─── Фрагмент страницы
В тот самый день, 19 февраля 1797 года, когда он заключал мирный договор в Толентино, он написал находившейся тогда в Болонье Жозефине следующее письмо: «Только что подписан мир с Римом. Республике уступлены Болонья, Феррара, Романья. Папа даст нам спустя некоторое время тридцать миллионов и предметы искусства.
Завтра утром отправляюсь в Анкону и оттуда в Римини, Равенну и Болонью. Если твое здоровье позволит, приезжай в Римини или Равенну, но будь осторожна, умоляю тебя.
Нет ни одного слова, написанного твоей рукой, бог мой! Что же делать? Думая только о тебе, любя только Жозефину, живя только для своей жены, наслаждаясь только счастьем своего друга, неужели я заслужил такого сурового обращения с собой с ее стороны? Мой друг, умоляю тебя, думай почаще обо мне и пиши мне каждый день. Ты больна или ты не любишь меня? Неужели ты полагаешь, что у меня мраморное сердце? Неужели мои мучения так мало тебя интересуют? Значит, ты меня слишком плохо знаешь. Я не могу в это поверить.
──────
─── Исходные записи
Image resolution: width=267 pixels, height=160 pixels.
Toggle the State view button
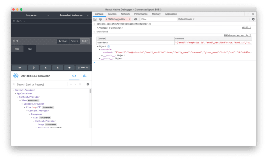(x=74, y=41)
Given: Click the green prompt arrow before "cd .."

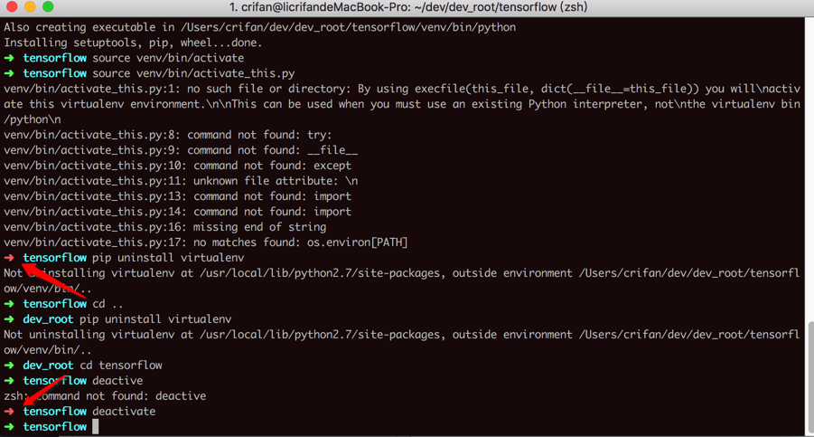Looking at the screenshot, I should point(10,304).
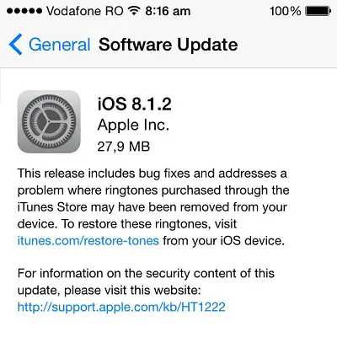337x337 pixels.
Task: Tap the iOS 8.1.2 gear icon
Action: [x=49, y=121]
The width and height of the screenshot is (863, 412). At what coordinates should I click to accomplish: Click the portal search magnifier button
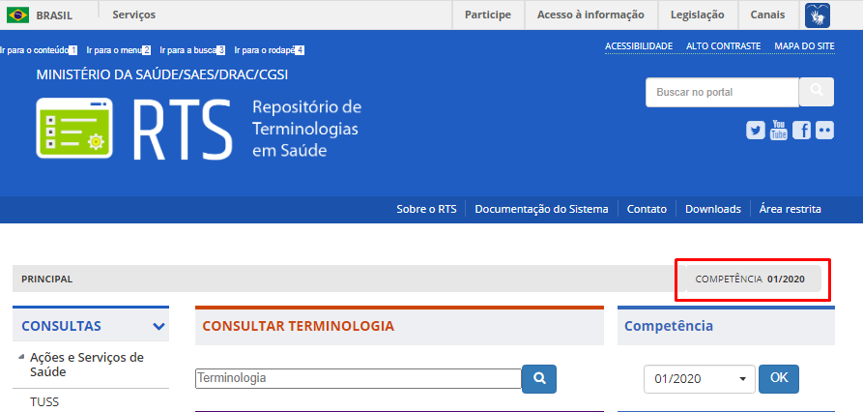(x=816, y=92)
──────
─── Исходные записи
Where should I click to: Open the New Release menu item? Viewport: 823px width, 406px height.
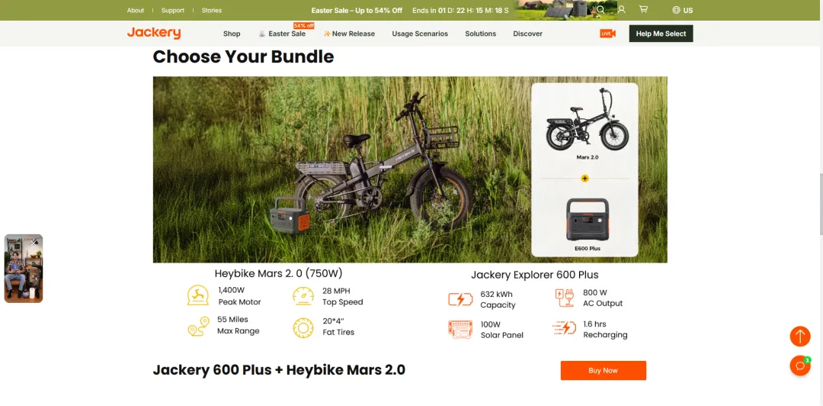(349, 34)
──────
● **Задания**:
- 1) Перечислите все города, куда автор письма из отрывка собирается отправиться после подписания мира.
- 2) Выведите без изменений строки записей от строки с «Given: Click the» до строки с «(x=816, y=92)», включая обе. Изображения в ответ не включайте.
Отрывок и записи никак не связаны между собой.

● **Ответы по заданиям**:
- 1) Анкона, Римини, Равенна, Болонья.

- 2)
Given: Click the green prompt arrow before "cd .."

Looking at the screenshot, I should point(10,304).
337x337 pixels.
Task: Tap the iOS 8.1.2 gear icon
Action: [x=49, y=121]
The width and height of the screenshot is (863, 412). At what coordinates should I click to accomplish: Click the portal search magnifier button
(x=816, y=92)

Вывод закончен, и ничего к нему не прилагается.